Children are also dying each week. As the World Socialist Web Site has previously explained in its reporting on pediatric COVID-19 deaths, the database for classifying deaths based on death certificates lags far behind the agency's COVID-19 Data Tracker that records deaths based on direct reports from state health agencies. Official death certificates can take as long as six months to be finalized.
According to Data Tracker, 2,032 children ages 0-17 have died from COVID-19, 57 of whom were added in January 2023.
By comparison, the CDC’s interactive page monitoring the pediatric mortality impact of influenza recorded 2,147 deaths between 2004 and the present. In other words, COVID-19 has killed approximately as many children in three years as influenza did in nearly 20 years.
It is no hyperbole to characterize the pandemic as a brutal and ongoing experiment upon an entire generation. The latest sero-prevalence survey by the CDC estimates that 96.3 percent of all US children have been infected with SARS-CoV-2 at least once. In total, over 180,000 children in the US have been hospitalized over the course of the pandemic.
Whereas in 2020 and 2021 there remained limited mitigation measures in schools, these were virtually all thrown out in 2022 under the “guidance” of the CDC itself and with the full endorsement of the national teachers unions, which have played the instrumental role of stifling educators’ opposition to mass infection and forcing millions of teachers and students back into virus-filled classrooms. These conditions led to the unprecedented “tripledemic” that ravaged the pediatric population this past fall, filling hospitals to capacity with children sick with RSV, flu, COVID-19 or any combination of the three.

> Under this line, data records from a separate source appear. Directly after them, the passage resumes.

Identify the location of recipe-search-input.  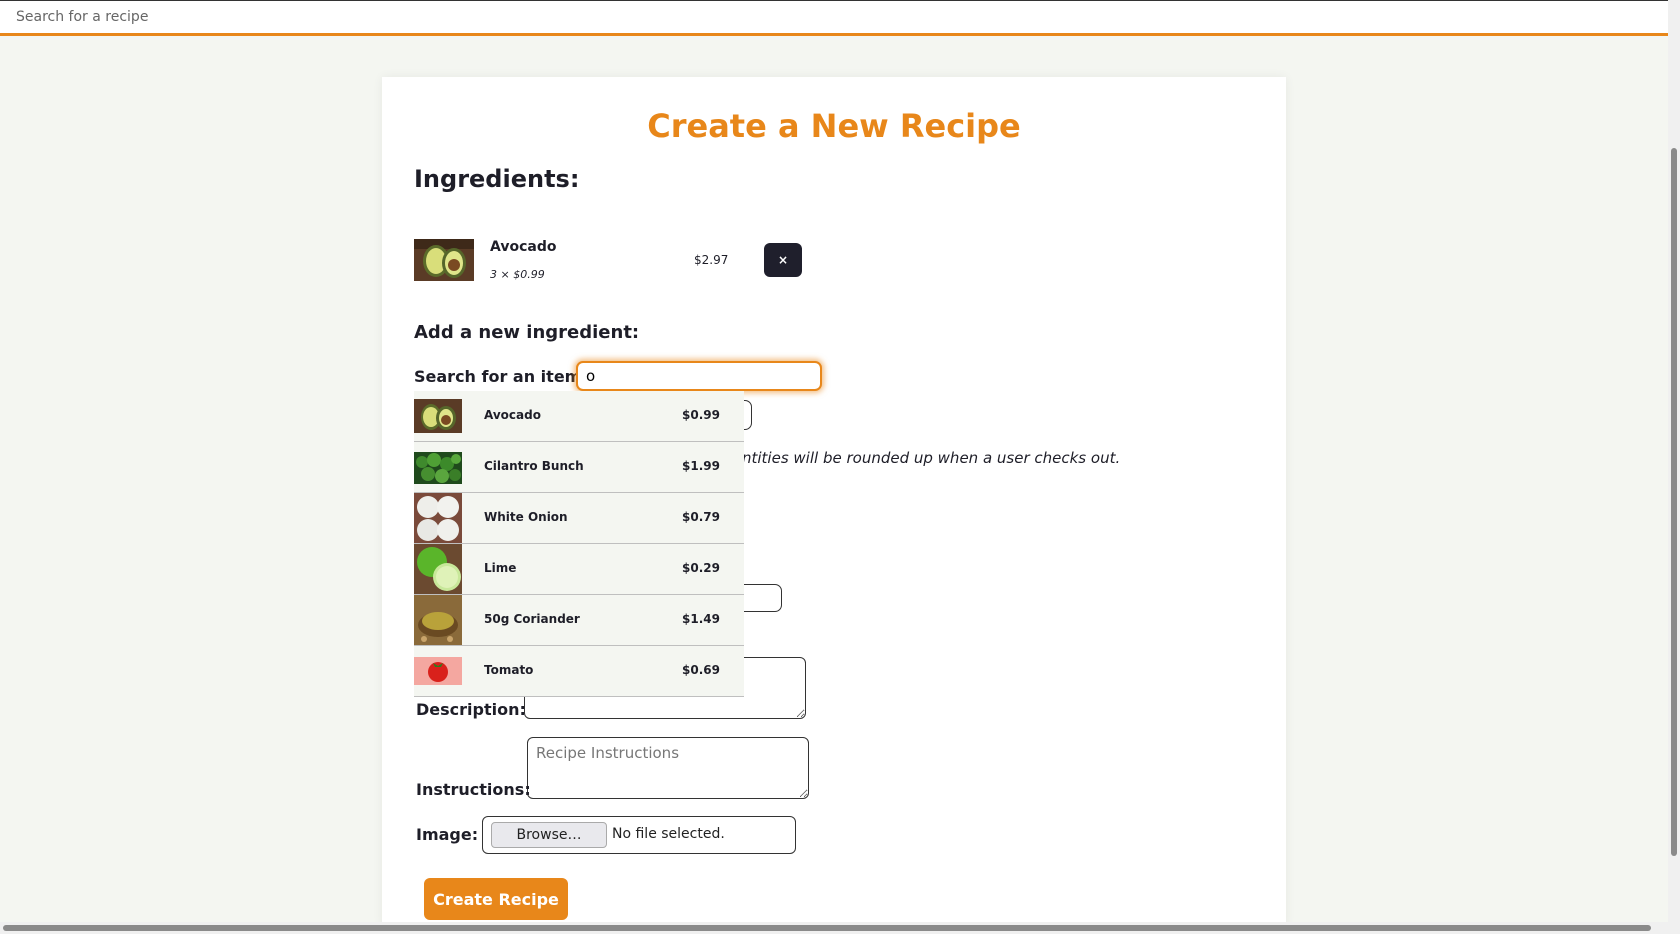
(834, 17).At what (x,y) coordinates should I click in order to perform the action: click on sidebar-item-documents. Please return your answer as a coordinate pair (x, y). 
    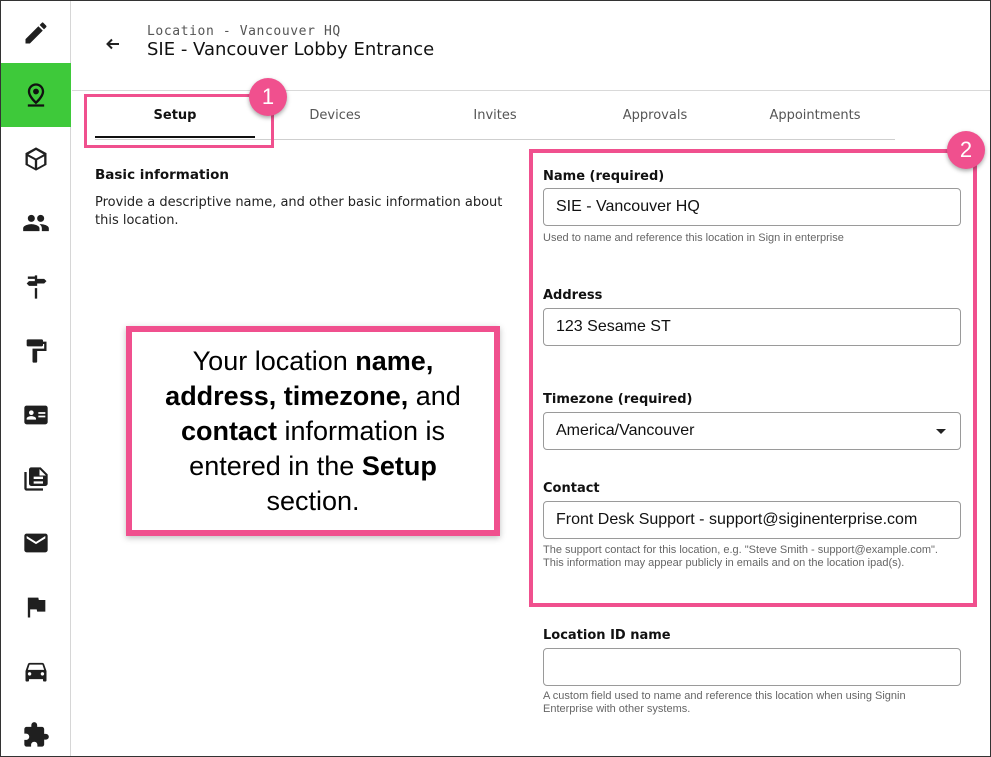
    Looking at the image, I should click on (36, 479).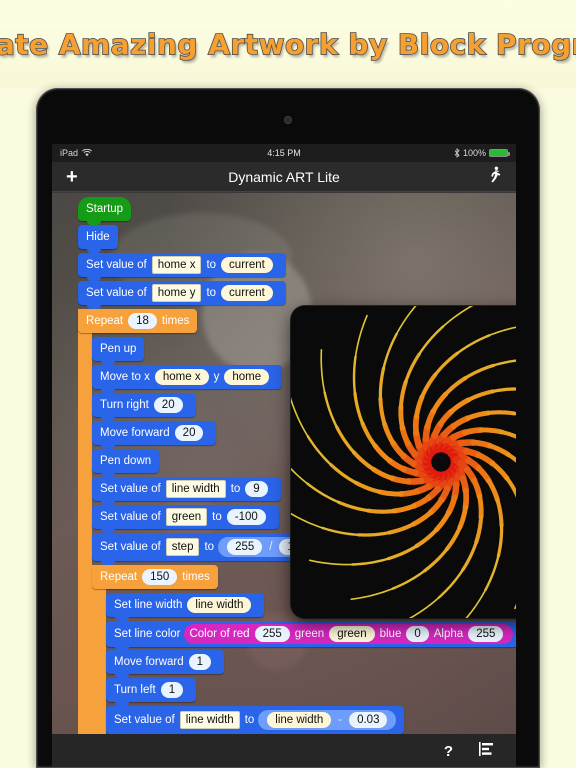  What do you see at coordinates (168, 405) in the screenshot?
I see `turn-right-angle-field: 20` at bounding box center [168, 405].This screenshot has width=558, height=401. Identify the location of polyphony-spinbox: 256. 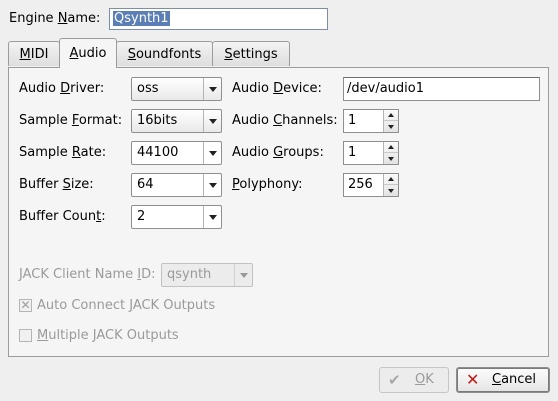
(371, 185).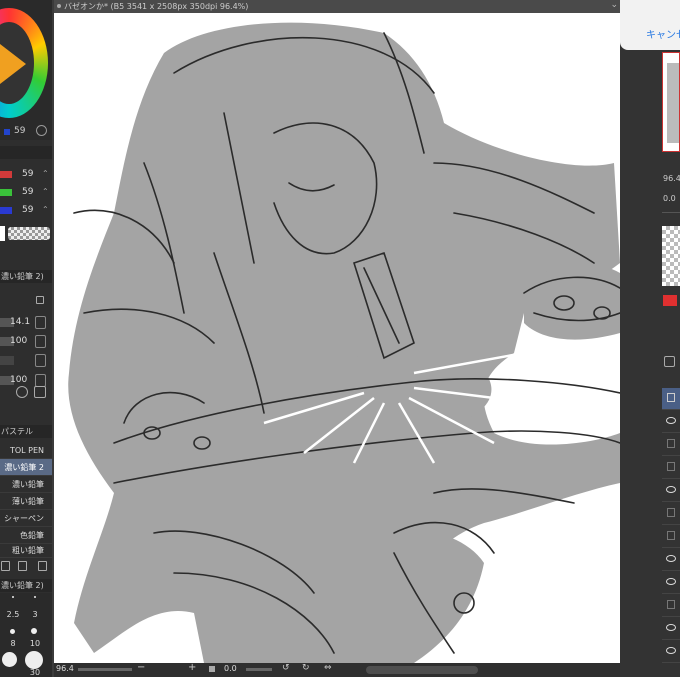 The width and height of the screenshot is (680, 677). I want to click on wheel-value: 59, so click(20, 131).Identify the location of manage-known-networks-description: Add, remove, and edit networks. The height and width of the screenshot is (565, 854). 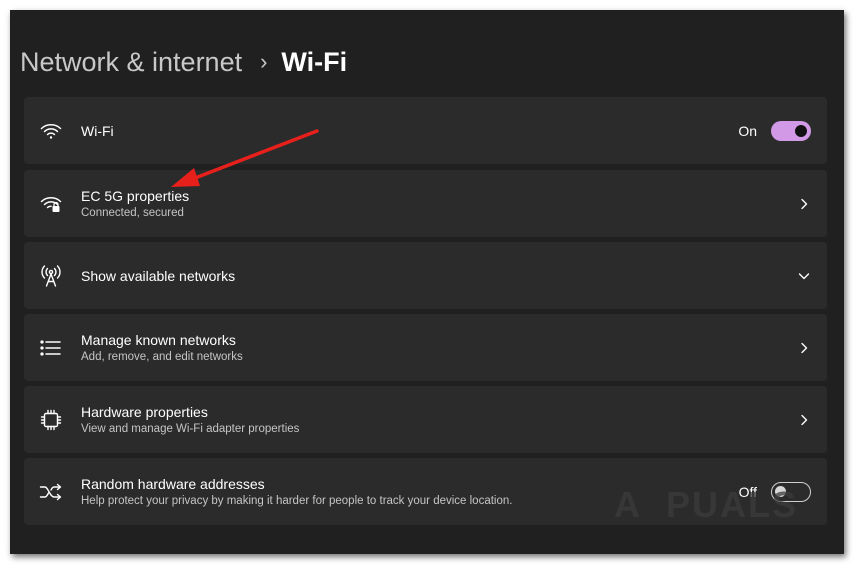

On the world scale, a study published in December found COVID-19 to be the leading cause of death globally in 2021, ahead of both ischemic heart disease and cancer. CNN reported that preliminary figures show that despite killing fewer Americans in 2022 than 2021, COVID-19 is projected to remain the third leading cause of death in the US overall for 2022.
By consciously pursuing policies of mass infection that will lead to millions of deaths each year, capitalist governments around the world have carried out a program of “social murder,” particularly targeting the elderly and immunocompromised.
In the statement, “2023: The global capitalist crisis and the growing offensive of the international working class,” Joseph Kishore and David North write that “there is no precedent in modern history for governments that are not openly fascistic implementing policies that it is known will result in mass illness and death. But this is precisely what all the capitalist states have done over the course of the pandemic.” This response, they continue, can leave no doubt as to how these governments will respond to even greater threats.
That these policies have not spared children, the most innocent and helpless layer of society, proves the total incorrigibility of the entire capitalist system, including both the Republican and Democratic parties and the pseudo-left organizations that provide cover for the latter. Despite the existence of all the necessary medical and technological tools to totally eliminate COVID-19 on a world scale, all matters of social life, including public health, are subordinate to private profit.
Ending the pandemic, therefore, requires a political movement against the capitalist system, led by the international working class, which is breaking into open struggle across the world. This objective upsurge of class struggle must become politically conscious and have as its goal the socialist transformation of society. The World Socialist Web Site, through the Global Workers Inquest into the COVID-19 Pandemic, is the only political tendency fighting for this strategy.